§ **Required work**:
Using the word "width" as the filter, copy each matching line from the records.

§ **Supplied material**:
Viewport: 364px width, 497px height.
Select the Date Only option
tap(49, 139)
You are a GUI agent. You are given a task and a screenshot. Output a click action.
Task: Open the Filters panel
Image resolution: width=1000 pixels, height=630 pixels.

§ **Answer area**:
Viewport: 364px width, 497px height.
Image resolution: width=1000 pixels, height=630 pixels.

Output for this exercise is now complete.